There are disparate views on turnover within organizations.   Senior executives secretly relish turnover as it serves to hold the line on salaries, by keeping individuals at the bottom end of the pay scale.   Benefit entitlements accrued based on tenure, are also held at abeyance with turnover.  While holding the line on salary and benefit costs, this myopic view of turnover fails to consider the significant tangible and intangible costs associated with turnover.  Determining the actual costs associated with turnover is difficult. Depending on the industry, the real costs of turnover can vary from a few thousand dollars per employee to several thousand dollars. 

 Recruitment costs -inclusive of advertising, background checks - frequently employer paid, and the significant investment of time associated with  interviewing, selection and negotiating the offer

Orientation and Training costs- may be significant given the nature of the position and the job skills required.   Typically, new employees are less productive, and require close supervision and ongoing feedback, and generally contribute less to the organization.

 Pre-departure costs - let's face it, often times, employees who leave an organization, are disenchanted and may have very well been seeking out other opportunities, using the company's time and resources to do so.

 Termination costs -termination and severance payouts as well as payments for outstanding vacation entitlements, overtime, retirement contributions and extension of benefits during the mandatory notice period can be extremely costly to an organization.

Vacancy costs- The impact on client and customer relations is immeasurable not to mention the potentially adverse impacts on team members.  Costs associated with overtime and the hiring of temporary staff to backfill is important to keep in mind when calculating costs.

When you tally up the cost of turnover considering the above factors, you might just find, that they exceed many times over, your  original estimate.


 We need to understand the factors that contribute to turnover within our own organization.   While there exists reams and reams of literature and research which speak extensively to retention and employee engagement, until we understand the dynamics and unique factors within our own organization which result in disengaged and dissatisfied employees, we will continue to experience the revolving door syndrome.

Employers frequently cite compensation and benefits as the causal factor in turnover, while in actual fact, turnover is rarely for reasons related to pay although obviously, there are exceptions to this.  Dissatisfaction with the employer for a litany of reasons is often at the root of an employee's decision to leave the organization. 

Non-cash strategies which focus on enhancing the quality of work life and the employee experience, are likely to be far more effective as a retention strategy than increasing compensation unless of course, the increase to compensation is fairly significant. 

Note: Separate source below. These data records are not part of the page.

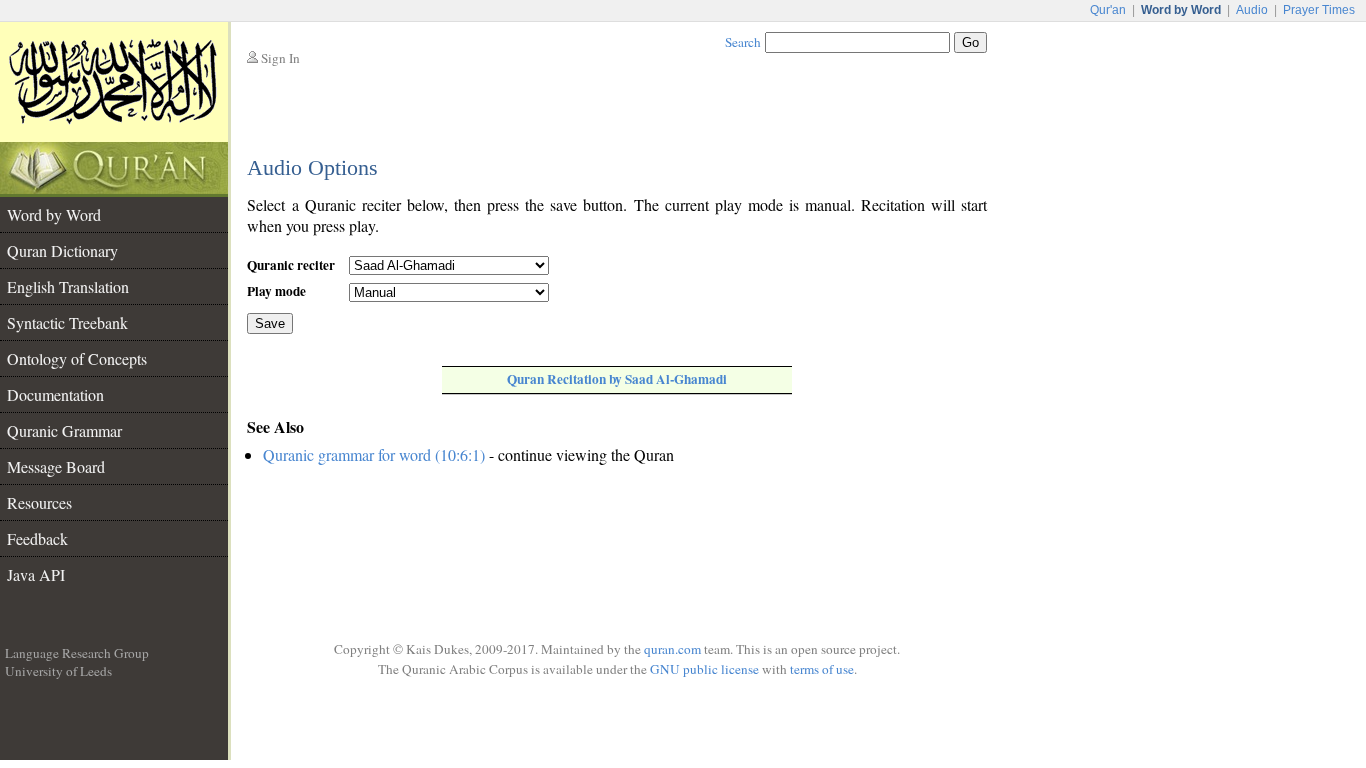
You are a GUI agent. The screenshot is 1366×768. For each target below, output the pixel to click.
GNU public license (704, 669)
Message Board (56, 466)
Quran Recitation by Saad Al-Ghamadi (617, 379)
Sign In (280, 58)
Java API (36, 574)
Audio (1252, 10)
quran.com (672, 649)
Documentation (55, 394)
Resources (39, 502)
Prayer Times (1319, 10)
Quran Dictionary (62, 250)
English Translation (68, 286)
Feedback (37, 538)
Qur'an (1108, 10)
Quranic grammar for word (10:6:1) (374, 454)
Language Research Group (77, 653)
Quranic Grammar (64, 430)
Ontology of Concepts (77, 358)
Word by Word (54, 214)
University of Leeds (58, 671)
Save (270, 323)
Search (743, 42)
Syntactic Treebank (67, 322)
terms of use (822, 669)
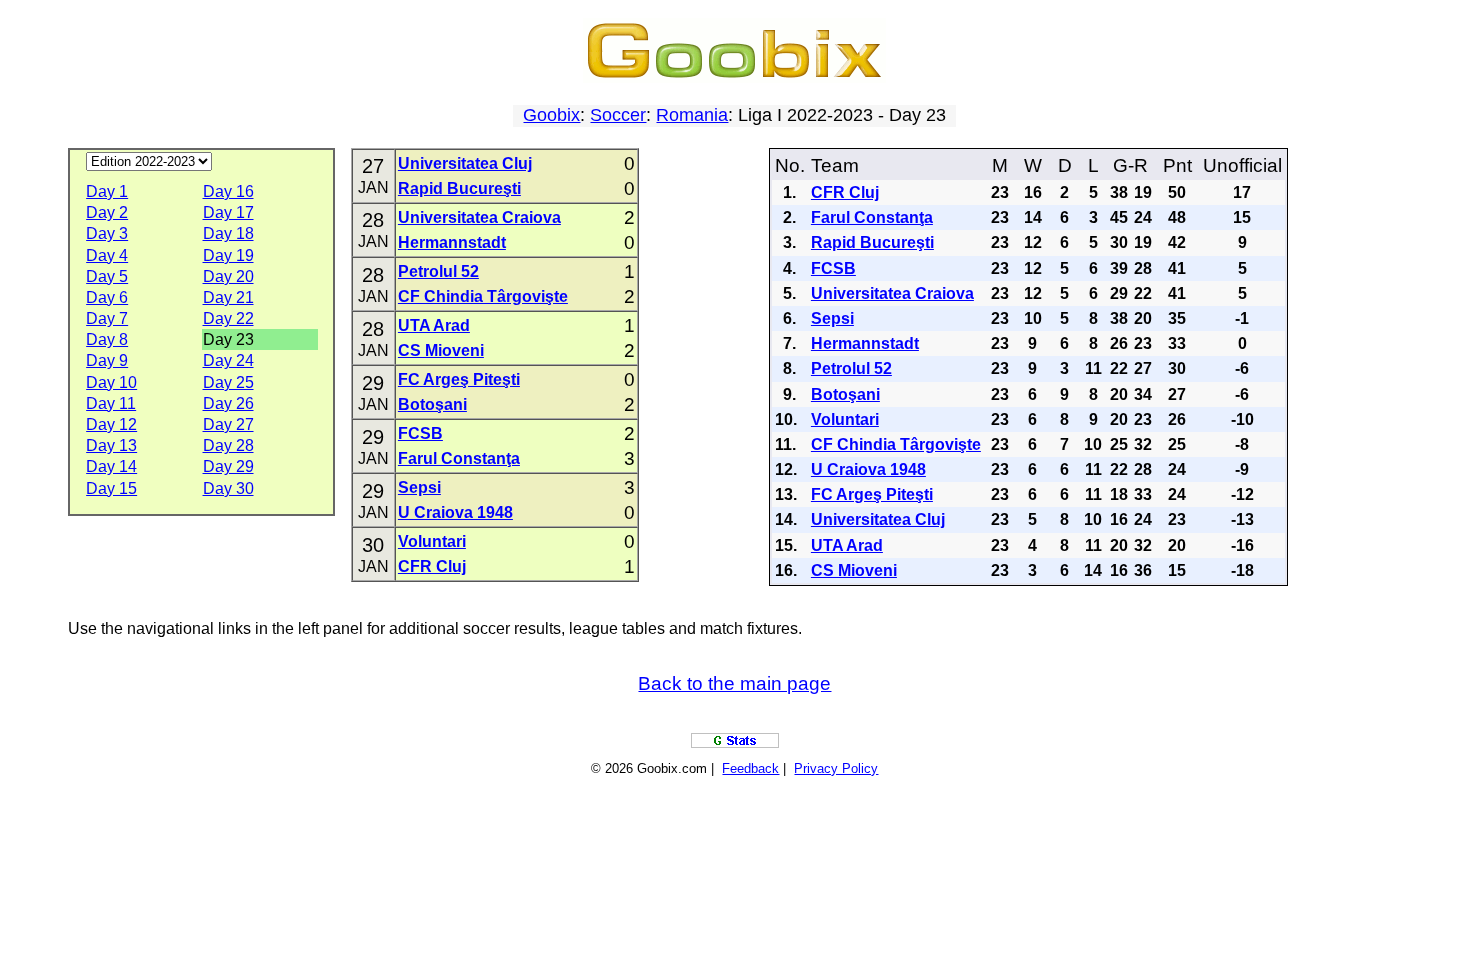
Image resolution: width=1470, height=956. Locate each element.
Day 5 (107, 276)
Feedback (750, 768)
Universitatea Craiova (479, 217)
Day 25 (228, 382)
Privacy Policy (836, 768)
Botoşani (432, 404)
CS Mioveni (441, 350)
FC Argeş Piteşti (459, 379)
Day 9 (107, 360)
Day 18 (228, 233)
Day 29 (228, 466)
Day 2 (107, 212)
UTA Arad (434, 325)
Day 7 (107, 318)
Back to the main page (734, 683)
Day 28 (228, 445)
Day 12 (111, 424)
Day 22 (228, 318)
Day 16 (228, 191)
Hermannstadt (452, 242)
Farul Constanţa (459, 458)
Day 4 (107, 255)
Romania (692, 115)
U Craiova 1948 (455, 512)
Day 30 (228, 488)
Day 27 (228, 424)
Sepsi (419, 487)
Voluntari (432, 541)
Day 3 (107, 233)
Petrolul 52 (438, 271)
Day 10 (111, 382)
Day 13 (111, 445)
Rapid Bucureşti (459, 188)
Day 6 (107, 297)
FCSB (420, 433)
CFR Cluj (432, 566)
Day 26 (228, 403)
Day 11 (111, 403)
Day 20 (228, 276)
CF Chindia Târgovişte (483, 296)
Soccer (618, 115)
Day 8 (107, 339)
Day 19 (228, 255)
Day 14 (111, 466)
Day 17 (228, 212)
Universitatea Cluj (465, 163)
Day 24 (228, 360)
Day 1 (107, 191)
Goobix (551, 115)
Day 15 (111, 488)
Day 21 (228, 297)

Quality of work life initiatives such as increased time off, flexible work schedules, and day-care provisions while effective, are not in and of themselves sufficient strategies to address retention issues.   Employees satisfied with the employer's quality of work life initiatives, and who experience alignment between professional, personal and organizational goals, are more likely to hang in with the employer.   The following examples, represent  but a few viable strategies aimed at enhancing employee engagement:

  • Employee recognition programs- based on their unique contributions to the organization

  • Employee involvement - in the design and goal setting of their job

  • Communication - ensuring employees' understand the organization's strategic imperatives and their contribution to organizational success

  • Opportunities for learning - career development, cross- training, acting assignments and mentorship programs

  • Performance measurement - goal setting, measurement, feedback and timely response to performance issues.